Task directions: Repeat the entries verbatim.

Exercise inputs:
-------

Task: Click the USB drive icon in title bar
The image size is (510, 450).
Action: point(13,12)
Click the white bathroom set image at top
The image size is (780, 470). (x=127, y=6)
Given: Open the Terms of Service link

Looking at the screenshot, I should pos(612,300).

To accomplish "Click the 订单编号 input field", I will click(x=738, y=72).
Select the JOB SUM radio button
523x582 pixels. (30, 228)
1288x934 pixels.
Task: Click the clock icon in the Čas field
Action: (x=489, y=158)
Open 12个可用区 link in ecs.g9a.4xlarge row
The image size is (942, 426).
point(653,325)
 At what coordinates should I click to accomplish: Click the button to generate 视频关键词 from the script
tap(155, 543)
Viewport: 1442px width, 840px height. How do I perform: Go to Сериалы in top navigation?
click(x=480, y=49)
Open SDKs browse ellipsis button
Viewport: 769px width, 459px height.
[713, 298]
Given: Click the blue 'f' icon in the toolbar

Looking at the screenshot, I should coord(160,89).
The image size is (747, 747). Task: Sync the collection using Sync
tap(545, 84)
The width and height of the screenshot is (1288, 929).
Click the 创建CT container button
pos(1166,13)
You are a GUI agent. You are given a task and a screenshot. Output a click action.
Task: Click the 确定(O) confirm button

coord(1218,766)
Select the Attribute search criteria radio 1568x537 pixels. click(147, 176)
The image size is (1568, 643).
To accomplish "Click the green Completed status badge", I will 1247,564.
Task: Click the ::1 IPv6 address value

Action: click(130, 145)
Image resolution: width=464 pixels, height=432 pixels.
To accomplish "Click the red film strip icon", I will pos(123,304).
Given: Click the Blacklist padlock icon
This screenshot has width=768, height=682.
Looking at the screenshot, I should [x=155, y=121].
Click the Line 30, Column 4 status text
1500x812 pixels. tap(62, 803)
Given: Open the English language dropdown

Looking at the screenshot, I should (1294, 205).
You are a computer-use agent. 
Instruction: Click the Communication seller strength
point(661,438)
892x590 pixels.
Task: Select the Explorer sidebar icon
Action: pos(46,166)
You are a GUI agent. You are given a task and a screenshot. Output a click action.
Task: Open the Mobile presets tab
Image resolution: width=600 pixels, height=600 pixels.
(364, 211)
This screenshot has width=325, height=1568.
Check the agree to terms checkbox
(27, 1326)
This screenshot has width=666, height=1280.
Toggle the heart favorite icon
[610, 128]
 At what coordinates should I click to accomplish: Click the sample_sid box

-------

Your solution:
Task: Click the USB drive icon in title bar
The image size is (510, 450).
Action: point(13,12)
Click the white bathroom set image at top
The image size is (780, 470). (x=127, y=6)
Given: Open the Terms of Service link

Looking at the screenshot, I should pos(612,300).

To accomplish "Click the 订单编号 input field", I will click(x=738, y=72).
Select the JOB SUM radio button
523x582 pixels. (30, 228)
1288x934 pixels.
Task: Click the clock icon in the Čas field
Action: (x=489, y=158)
Open 12个可用区 link in ecs.g9a.4xlarge row
The image size is (942, 426).
point(653,325)
 At what coordinates should I click to accomplish: Click the button to generate 视频关键词 from the script
tap(155, 543)
Viewport: 1442px width, 840px height. How do I perform: Go to Сериалы in top navigation?
click(x=480, y=49)
Open SDKs browse ellipsis button
Viewport: 769px width, 459px height.
[713, 298]
Given: Click the blue 'f' icon in the toolbar

Looking at the screenshot, I should coord(160,89).
The image size is (747, 747). Task: Sync the collection using Sync
tap(545, 84)
The width and height of the screenshot is (1288, 929).
Click the 创建CT container button
pos(1166,13)
You are a GUI agent. You are given a task and a screenshot. Output a click action.
Task: Click the 确定(O) confirm button

coord(1218,766)
Select the Attribute search criteria radio 1568x537 pixels. click(147, 176)
The image size is (1568, 643).
To accomplish "Click the green Completed status badge", I will 1247,564.
Task: Click the ::1 IPv6 address value

Action: click(130, 145)
Image resolution: width=464 pixels, height=432 pixels.
To accomplish "Click the red film strip icon", I will pos(123,304).
Given: Click the Blacklist padlock icon
This screenshot has width=768, height=682.
Looking at the screenshot, I should [x=155, y=121].
Click the Line 30, Column 4 status text
1500x812 pixels. tap(62, 803)
Given: Open the English language dropdown

Looking at the screenshot, I should (1294, 205).
You are a computer-use agent. 
Instruction: Click the Communication seller strength
point(661,438)
892x590 pixels.
Task: Select the Explorer sidebar icon
Action: pos(46,166)
You are a GUI agent. You are given a task and a screenshot. Output a click action.
Task: Open the Mobile presets tab
Image resolution: width=600 pixels, height=600 pixels.
(364, 211)
This screenshot has width=325, height=1568.
Check the agree to terms checkbox
(27, 1326)
This screenshot has width=666, height=1280.
Toggle the heart favorite icon
[610, 128]
 At what coordinates should I click to accomplish: Click the sample_sid box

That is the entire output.